Many one-dimensional (1D) nanostructures are constructed by self-assembly of peptides or peptide conjugates containing a short β-sheet sequence as the core building motif essential for the intermolecular hydrogen bonding that promotes directional, anisotropic growth of the resultant assemblies. While this molecular engineering strategy has led to the successful production of a plethora of bioactive filamentous β-sheet assemblies for interfacing with biomolecules and cells, concerns associated with effective presentation of α-helical epitopes and their function preservation have yet to be resolved. In this context, we report on the direct conjugation of the protein A mimicking peptide Z33, a motif containing two α-helices, to linear hydrocarbons to create self-assembling immuno-amphiphiles (IAs). Our results suggest that the resulting amphiphilic peptides can, despite lacking the essential β-sheet segment, effectively associate under physiological conditions into supramolecular immunofibers (IFs) while preserving their native α-helical conformation. Isothermal titration calorimetry (ITC) measurements confirmed that these self-assembling immunofibers can bind to the human immunoglobulin G class 1 (IgG1) with high specificity at pH 7.4, but with significantly weakened binding at pH 2.8. We further demonstrated the accessibility of Z33 ligand in the immunofibers using transmission electron microscopy (TEM) and confocal imaging. We believe these results shed important light into the supramolecular engineering of α-helical peptides into filamentous assemblies that may possess an important potential for antibody isolation.

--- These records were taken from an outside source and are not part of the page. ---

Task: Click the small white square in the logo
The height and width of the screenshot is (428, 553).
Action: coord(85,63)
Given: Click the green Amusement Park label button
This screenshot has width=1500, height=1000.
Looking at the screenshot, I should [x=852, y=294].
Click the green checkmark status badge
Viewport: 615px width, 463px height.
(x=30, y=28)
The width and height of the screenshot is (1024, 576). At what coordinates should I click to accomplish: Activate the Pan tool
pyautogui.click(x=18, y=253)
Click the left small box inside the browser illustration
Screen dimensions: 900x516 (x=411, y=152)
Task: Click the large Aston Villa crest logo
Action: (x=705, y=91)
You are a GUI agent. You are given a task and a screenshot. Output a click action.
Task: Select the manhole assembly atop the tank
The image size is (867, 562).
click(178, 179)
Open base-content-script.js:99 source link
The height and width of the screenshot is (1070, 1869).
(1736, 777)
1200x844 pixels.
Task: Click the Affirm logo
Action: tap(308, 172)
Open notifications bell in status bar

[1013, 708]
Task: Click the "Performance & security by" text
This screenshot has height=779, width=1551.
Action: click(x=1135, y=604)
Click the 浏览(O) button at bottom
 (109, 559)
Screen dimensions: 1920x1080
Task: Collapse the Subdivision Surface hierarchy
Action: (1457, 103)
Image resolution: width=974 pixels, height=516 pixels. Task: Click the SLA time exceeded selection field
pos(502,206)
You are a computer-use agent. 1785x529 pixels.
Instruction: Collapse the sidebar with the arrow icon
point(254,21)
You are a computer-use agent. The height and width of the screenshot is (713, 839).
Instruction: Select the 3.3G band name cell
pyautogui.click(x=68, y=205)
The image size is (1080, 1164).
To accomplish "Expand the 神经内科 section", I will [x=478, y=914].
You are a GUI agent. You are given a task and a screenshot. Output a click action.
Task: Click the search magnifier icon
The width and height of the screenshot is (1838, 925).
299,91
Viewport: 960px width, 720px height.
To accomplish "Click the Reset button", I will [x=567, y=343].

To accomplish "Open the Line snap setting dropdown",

许多一维（1D）纳米结构是通过自组装包含短β- sheet序列作为分子间氢键所必需的核心构建基序的肽或肽缀合物的自组装而形成的，分子间氢键促进了所得组装体的定向各向异性生长。尽管这种分子工程策略已经成功地生产了许多与生物分子和细胞连接的具有生物活性的丝状β-折叠组件，但是与α-螺旋表位的有效呈递及其功能保存有关的问题仍未解决。在这种情况下，我们报道了模仿肽Z33的蛋白A的直接缀合，Z33是包含两个α的基序-螺旋，生成线性自组装的免疫两亲物（IAs）。我们的结果表明，尽管缺少必需的β-折叠片段，但所得到的两亲性肽仍可以在生理条件下有效缔合为超分子免疫纤维（IFs），同时保留其天然的α-螺旋构象。等温滴定热法（ITC）测量证实，这些自组装免疫纤维可以在pH 7.4时以高特异性与人免疫球蛋白G 1类（IgG1）结合，但在pH 2.8时结合力显着减弱。我们进一步证明了Z33配体在免疫纤维中的可及性透射电子显微镜（TEM）和共聚焦成像。我们相信这些结果为α-螺旋肽的超分子工程化为丝状组装提供了重要的启示，这些组装可能具有重要的抗体分离潜力。